Fever at the time of onset of paralysis is one of the cardinal signs of poliomyelitis but cases of AFP with NPEV isolates were also reported to have fever at the time of onset. Fever was a major symptom in 53% AFP cases associated with NPEV in India [14]. The presence of fever in almost two third cases in the present study may be due to the fact that most of the time case was reported from hospital where the paralysis had reached its peak. The clinical significance of fever at the onset of paralysis along with rapid progression of asymmetrical paralysis helps in the determination of neuropathies caused by NPEV. 12% patients died within 60 days of the onset of paralysis owing to the severity of disease. No association could be found out between death of patient with age at infection or NPEV responsible.
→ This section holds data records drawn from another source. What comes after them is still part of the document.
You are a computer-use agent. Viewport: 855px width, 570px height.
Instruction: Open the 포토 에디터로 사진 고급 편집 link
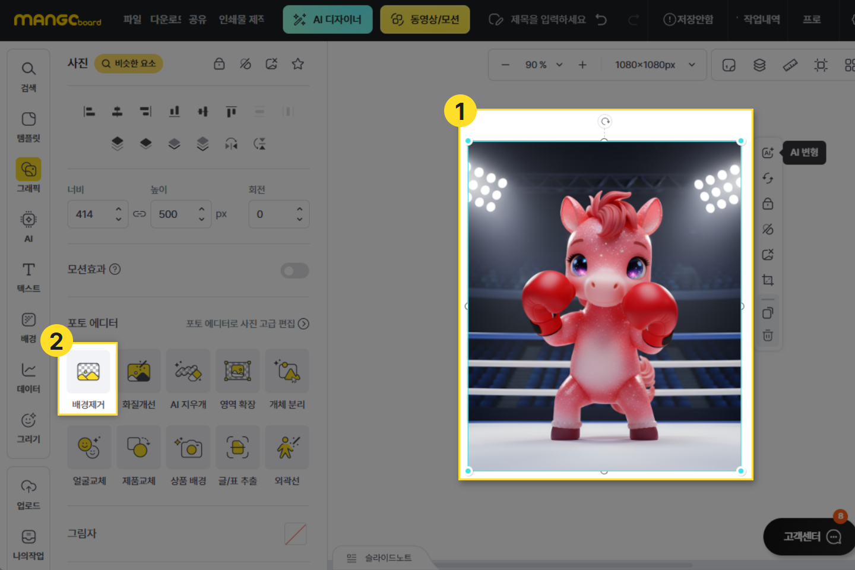247,324
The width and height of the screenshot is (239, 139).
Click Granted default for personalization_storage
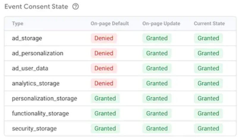pyautogui.click(x=105, y=99)
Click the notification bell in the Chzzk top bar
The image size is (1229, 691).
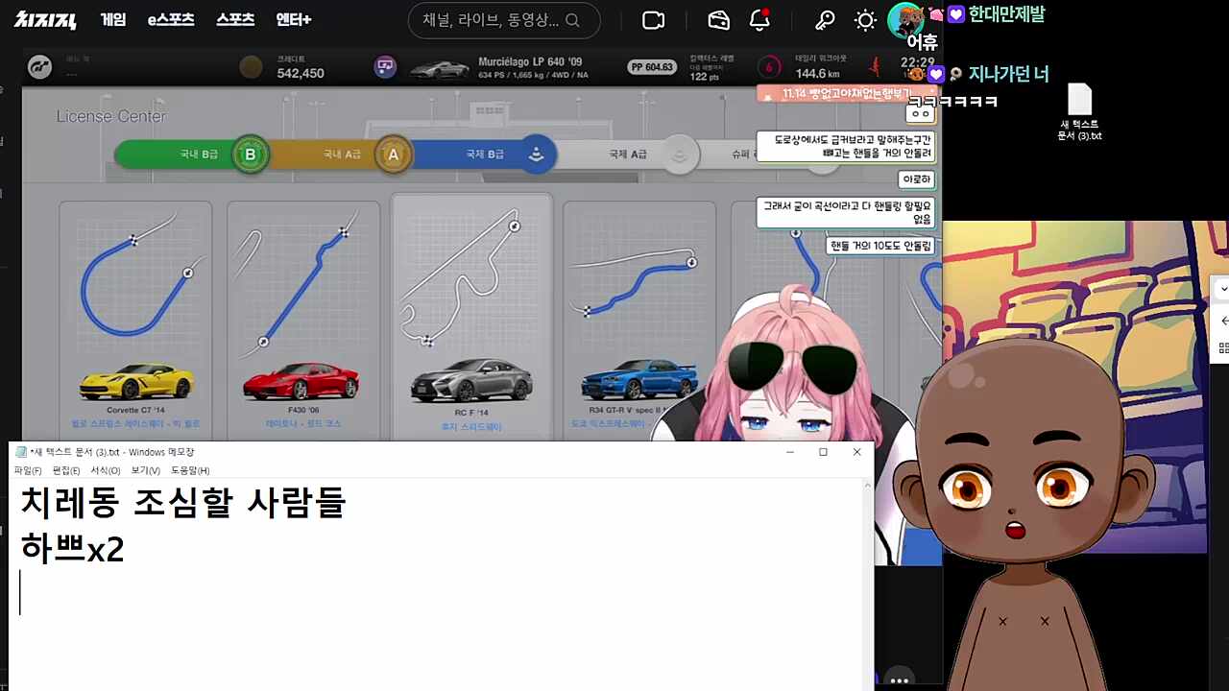tap(759, 19)
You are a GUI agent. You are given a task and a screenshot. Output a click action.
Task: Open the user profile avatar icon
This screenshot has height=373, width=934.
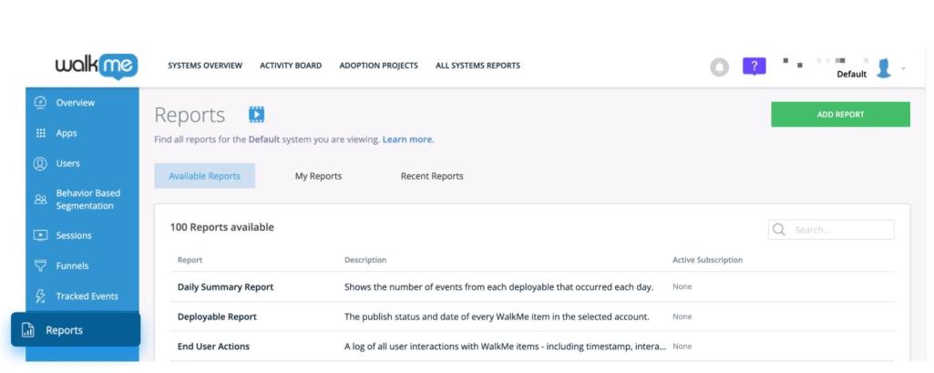[883, 67]
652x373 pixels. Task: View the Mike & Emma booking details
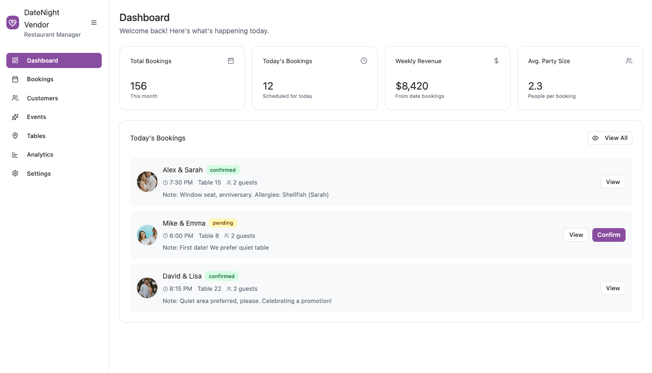tap(576, 235)
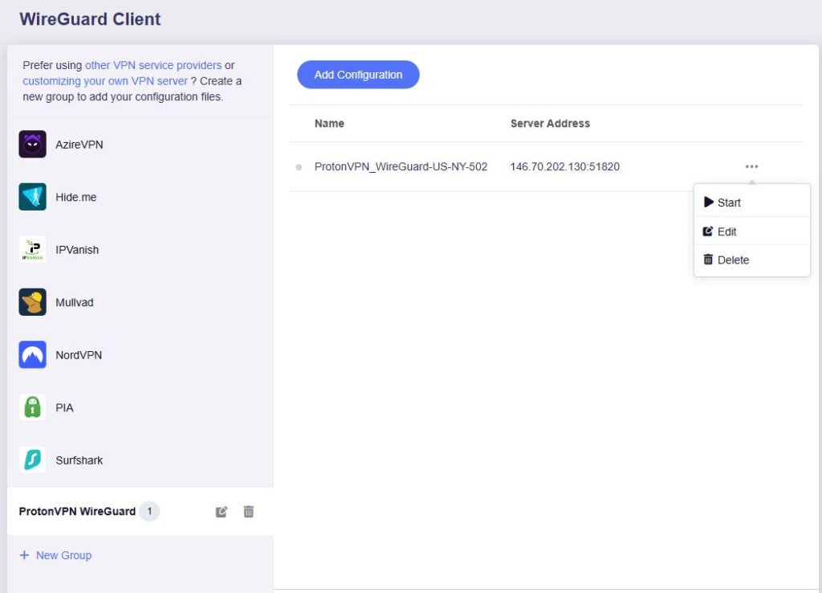822x593 pixels.
Task: Create a New Group
Action: [x=55, y=555]
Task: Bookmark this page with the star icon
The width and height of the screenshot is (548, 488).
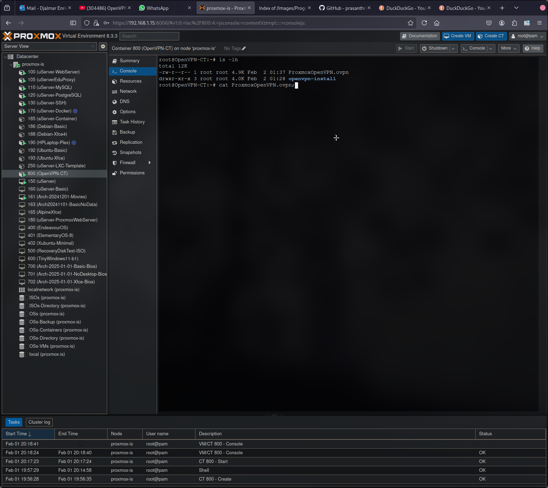Action: pyautogui.click(x=410, y=23)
'The progression of paralysis to peak within 4 days of onset' was recorded in 52% of NPEV-associated AFP cases in Americas with residual paralysis in 24% cases [16]. In the present study, 'the progression of paralysis within 4 days of onset' demonstrated higher percentage reflecting the high severity of disease but its association with low immunity status or lack of proper treatment could not be determined unless further studies are conducted.

Conclusion

The present study suggests that after the eradication of poliomyelitis, AFP cases negative for wild poliovirus but positive for NPEV will continue to be detected. The data also confirms that NPEV circulation is common and isolates may be obtained from persons with AFP whose clinical findings do not resemble poliomyelitis. The results of this study indicate that characterization of NPEV isolates could provide better understanding of the epidemiology of NPEV causing paralysis. Data generated from this study will help future studies on NPEV serotypes circulating in Pakistan and to formulate more effective strategies in view of post eradication era. A better knowledge of the transmission and the implications of NPEV in diseases may also justify the future studies on their molecular epidemiology.

Competing interests

The author(s) declare that they have no competing interests.

Authors' contributions

MS carried out all the experimental work. AK assisted during the cell culture work. SS, SS and MA assisted with the experimental work particularly PCR. MM helped in data interpretation. SZZ helped design the study and supervised the work. AN wrote the manuscript. All the authors have read and approved the final manuscript.

Acknowledgements

No funding was received for this study. We are deeply grateful to Dr Heath Kelly and Dr DaSilva for their valuable critique on the manuscript.